DREAM Act a nightmare for legal immigrant

If Lauren Gray’s parents had been illegal immigrants, she wouldn’t be facing deportation.

Lauren Gray, a dancer who turns 21 on Wednesday, has lived in the U.S. since she was just 4, when her parents came here from England. But they came on work visas and, once she turns 21, Gray can’t piggyback on those permits. So, barring a last-minute miracle, Gray is about to leave for “home,” to a country that’s foreign to her. While she is not being forcibly deported, she plans to “self-deport” rather than remain here illegally.

“The U.S. is the country I was raised in,” Gray, who lives in Trenton, Mo., about 90 miles northeast of Kansas City, told FoxNews.com. “I am unwanted in the country I call home.”

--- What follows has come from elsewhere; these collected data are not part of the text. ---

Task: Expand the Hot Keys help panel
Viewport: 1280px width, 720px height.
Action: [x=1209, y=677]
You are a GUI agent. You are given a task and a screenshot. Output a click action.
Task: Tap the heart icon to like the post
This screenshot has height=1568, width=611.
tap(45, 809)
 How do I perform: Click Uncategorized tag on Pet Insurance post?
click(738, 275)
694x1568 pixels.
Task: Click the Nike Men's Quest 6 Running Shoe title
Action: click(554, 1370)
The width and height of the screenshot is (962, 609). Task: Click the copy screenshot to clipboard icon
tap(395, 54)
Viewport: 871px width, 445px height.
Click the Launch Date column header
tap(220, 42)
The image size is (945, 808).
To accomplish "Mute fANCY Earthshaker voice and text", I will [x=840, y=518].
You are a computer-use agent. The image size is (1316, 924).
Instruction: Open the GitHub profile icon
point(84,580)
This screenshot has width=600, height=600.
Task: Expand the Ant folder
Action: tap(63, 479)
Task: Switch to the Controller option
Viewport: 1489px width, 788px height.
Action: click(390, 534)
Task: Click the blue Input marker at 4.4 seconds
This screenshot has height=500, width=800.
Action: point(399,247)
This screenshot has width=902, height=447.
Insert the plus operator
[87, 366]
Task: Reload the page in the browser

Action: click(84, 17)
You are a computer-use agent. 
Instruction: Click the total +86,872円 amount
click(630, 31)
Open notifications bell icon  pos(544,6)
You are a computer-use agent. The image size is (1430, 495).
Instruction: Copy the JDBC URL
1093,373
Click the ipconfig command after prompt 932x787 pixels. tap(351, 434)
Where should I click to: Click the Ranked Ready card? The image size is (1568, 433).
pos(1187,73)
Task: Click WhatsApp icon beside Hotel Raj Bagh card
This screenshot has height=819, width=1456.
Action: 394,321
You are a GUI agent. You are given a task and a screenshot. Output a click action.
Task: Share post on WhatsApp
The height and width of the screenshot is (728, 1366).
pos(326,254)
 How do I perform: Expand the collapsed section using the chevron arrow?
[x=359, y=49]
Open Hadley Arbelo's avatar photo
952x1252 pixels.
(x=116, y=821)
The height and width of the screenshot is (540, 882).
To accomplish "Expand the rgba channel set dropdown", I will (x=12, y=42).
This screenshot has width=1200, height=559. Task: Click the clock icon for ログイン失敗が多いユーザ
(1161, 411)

Ironically, under the DREAM Act-style guidelines now being followed by the Obama administration, an illegal immigrant in Gray’s position would be welcome to stay while following a path to citizenship. Earlier this year, the president instructed the Justice Department not to deport law-abiding illegal immigrants if they arrived as minors, graduated high school and have lived in the U.S. for at least five years before 2001, though the administration has denied the guidelines amount to amnesty. While the DREAM Act was designed to apply only to illegal immigrants, the Obama guidelines do cover legal immigrants — provided their immigration status expired prior to June 15.